On dit que le taux de testostérone d’une personne augmente à la suite d’une confrontation dont elle sort gagnante.
J’imagine qu’un vainqueur à répétition sécrétera de plus en plus de potion magique et s’installera de plus en plus gagnant, consacré, winner irrésistible et célébré.

Dans la nature, cette régulation du taux de testostérone sert probablement à inciter les mâles dominants à se reproduire le plus souvent et largement possible; plus ils auront de victoires et de testostérone, plus leur succès auprès des femelles devrait être grand.
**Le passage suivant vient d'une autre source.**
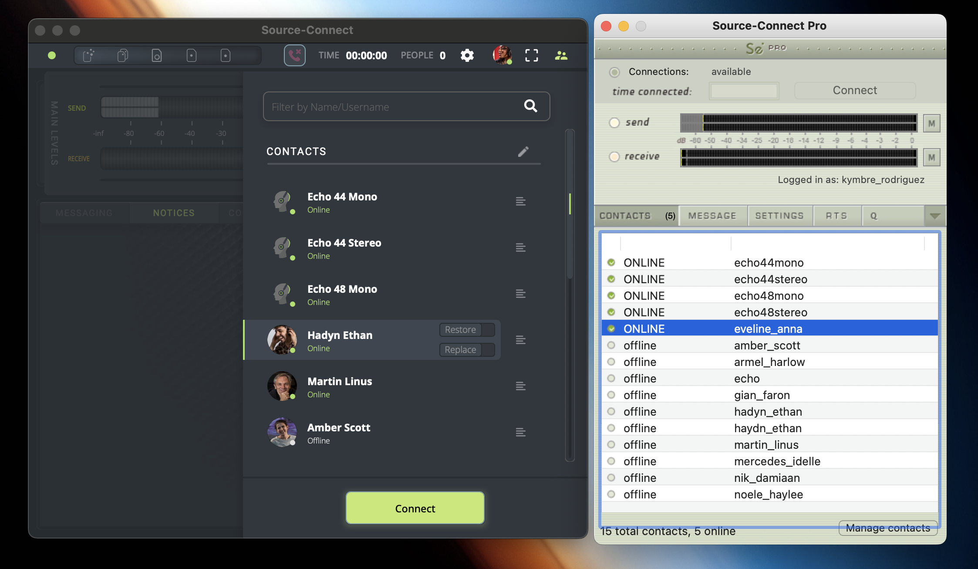Toggle the send radio button
The width and height of the screenshot is (978, 569).
[614, 122]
La survie même de l’espèce est en jeu.

Pensez maintenant à ce pôvre Tiger se hissant de victoire en victoire à force de bras et que la nature semble avoir piégé. On l’accuse d’avoir succombé alors qu’on pourrait dire qu’il a répondu avec beaucoup d’allant à l’appel de l’espèce. Avec le niveau de testostérone que j’imagine être le sien c’était son destin, presque son devoir contradictoire de faire sa part : car il confronte à répétition, c’est son métier; il gagne, c’est sa spécialité; il sécrète donc et suinte la testostérone à pleins godets. Comment lui résister (à lui, et lui à sa testostérone) ?

Dans un monde idéal, nous pourrions célébrer à la fois ses victoires et son comportement. Mais non. Notre monde est imparfait et on le réprouve. On rengaine mièvrement qu’avec la réussite et le pouvoir viennent les tentations et les occasions prochaines de péché. En fait, nous devrions plutôt dire qu’avec la victoire se lèvent et se renforcent les pulsions et que, probablement, plus on est puissant (terme qu’on utilise tant pour la chose publique que pour le sexe. Interesting…), plus ça doit pulser fort et plus la gent féminine doit fourmiller autour du héros. Nos angoisses face à la pérennité de l’espèce devraient en être apaisées.  Mais on s’obstine à dire que la nature est faible alors que c’est manifestement le contraire que l’on vit.

Lui, Tiger, l’imbattable, celui qu’on veut toujours voir gagner, on lui reproche d’avoir suivi sa nature de mâle dominant. Moi, ce que je lui reproche c’est d’avoir fait beaucoup de peine à sa femme et à ses enfants. Et aussi, paradoxalement, de ne pas (aux dernières nouvelles) avoir vraiment suivi la pulsion jusqu’au bout, de l’avoir pervertie en ne semant pas ses gamètes aux quatre vents pour le plus grand bien de l’humanité. À ce que l’on sache, il n’y a pas une armée de Tiger Cubs au fourneau. Ça, c’est la vraie perversion de notre nature, le véritable refus de ses responsabilités.

En guise de réparation pour son manquement face à l’espèce, je suggère que Tiger fasse du bénévolat de donneur pour une clinique de fertilité. Son honneur de winner serait sauf, la pérennité de l’espèce assurée et sa famille réconciliée par son sens du devoir retrouvé. À moins qu’il ne développe une inflammation du tunnel carpien.